--- Entries supplied ---
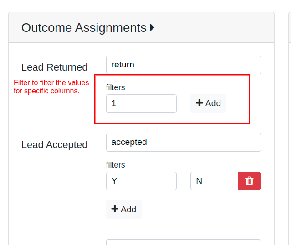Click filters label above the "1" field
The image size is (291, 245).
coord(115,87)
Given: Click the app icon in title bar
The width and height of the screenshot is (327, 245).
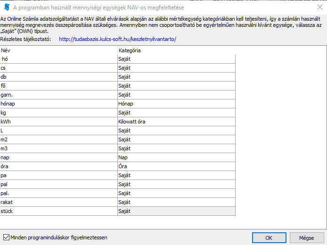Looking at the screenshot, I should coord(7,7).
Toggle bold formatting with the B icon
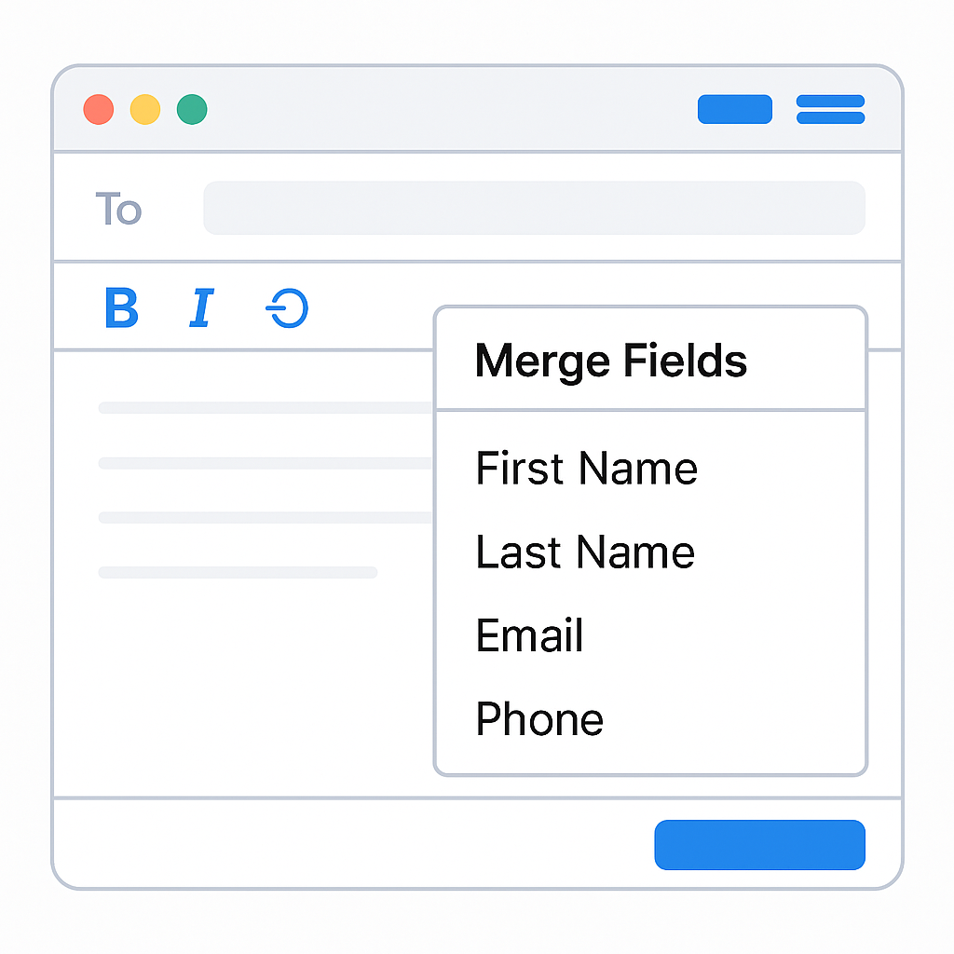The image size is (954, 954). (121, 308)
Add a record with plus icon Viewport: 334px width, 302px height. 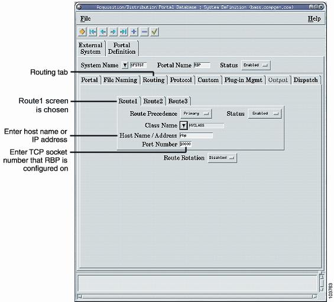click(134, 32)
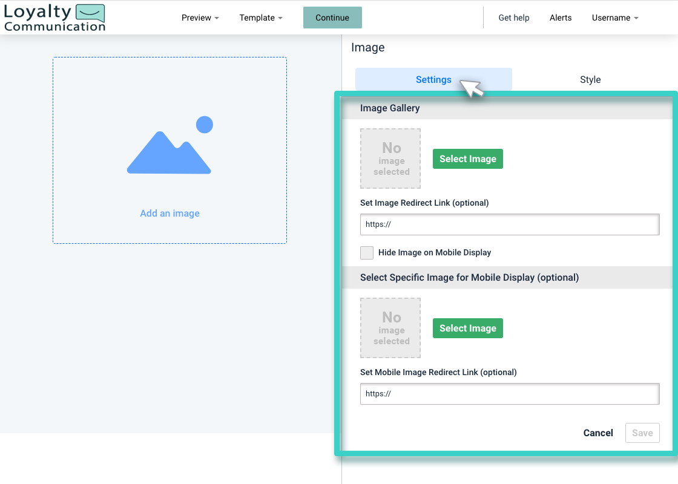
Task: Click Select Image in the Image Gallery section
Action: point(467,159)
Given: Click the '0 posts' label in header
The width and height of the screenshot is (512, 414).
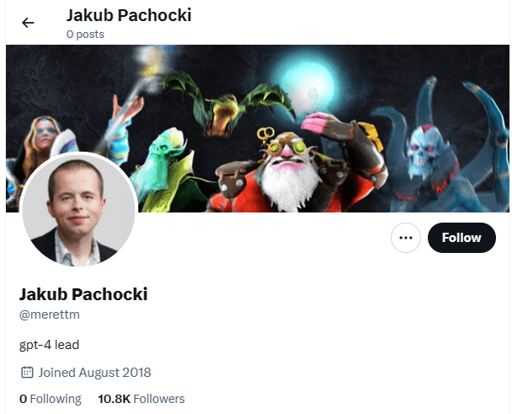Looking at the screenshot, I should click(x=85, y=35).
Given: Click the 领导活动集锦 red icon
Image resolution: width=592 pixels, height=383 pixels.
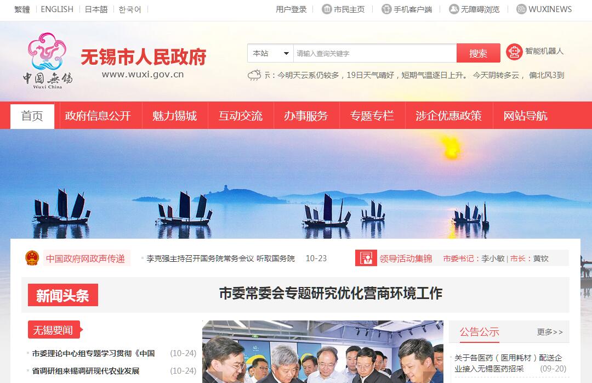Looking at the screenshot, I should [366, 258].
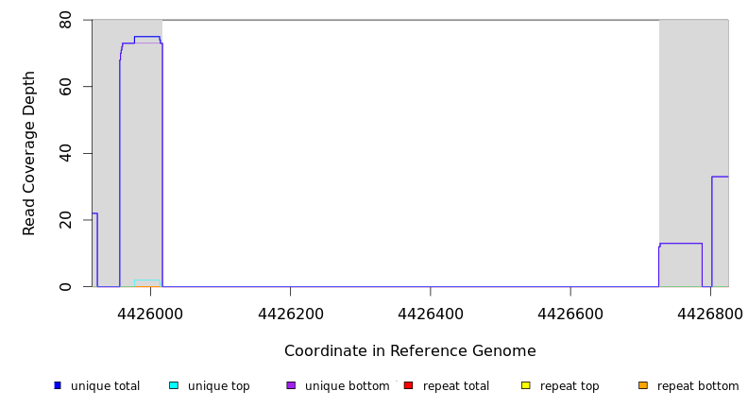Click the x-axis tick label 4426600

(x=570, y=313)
---
--- Entries supplied ---
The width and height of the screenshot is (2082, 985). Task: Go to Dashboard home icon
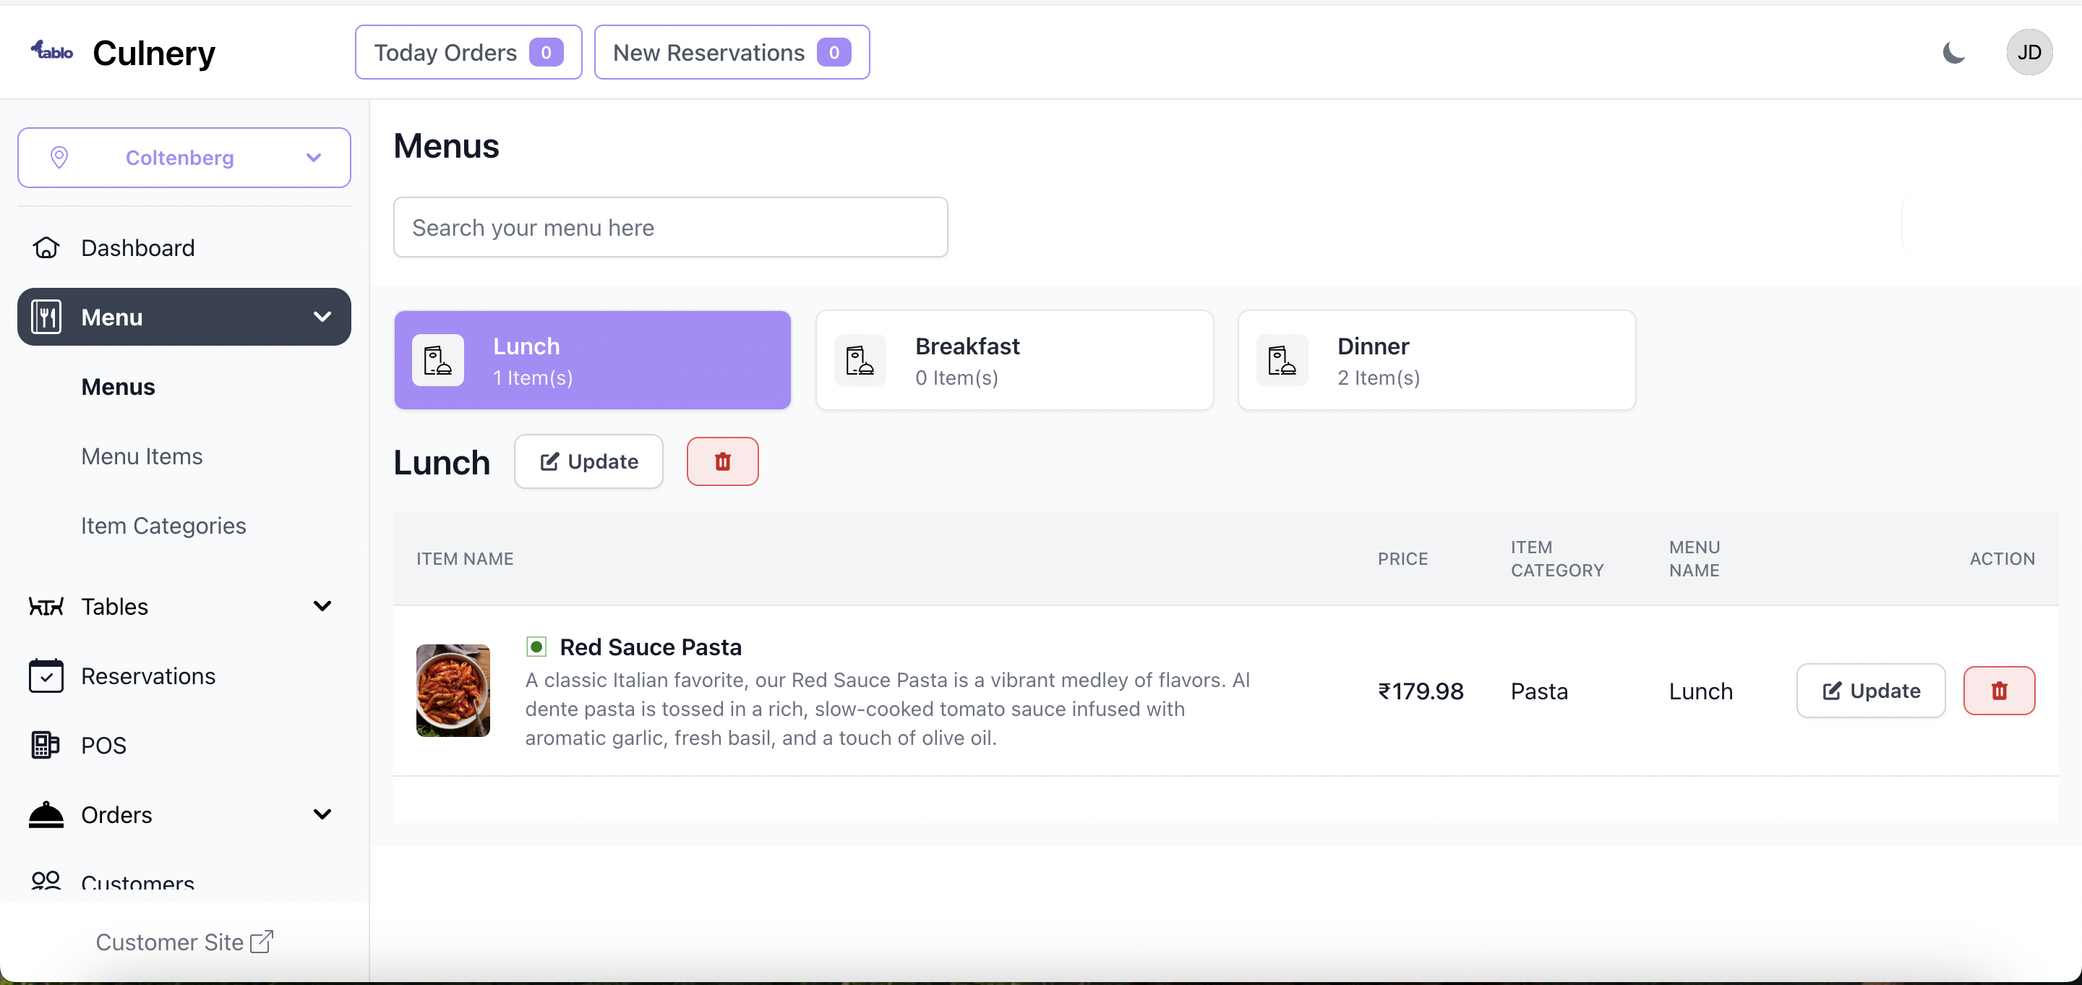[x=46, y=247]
---
Check every line above for the string "Given" and copy those that have it.

Given: Click the app icon in title bar
Given: Click the '0 posts' label in header
Given: Click the 领导活动集锦 red icon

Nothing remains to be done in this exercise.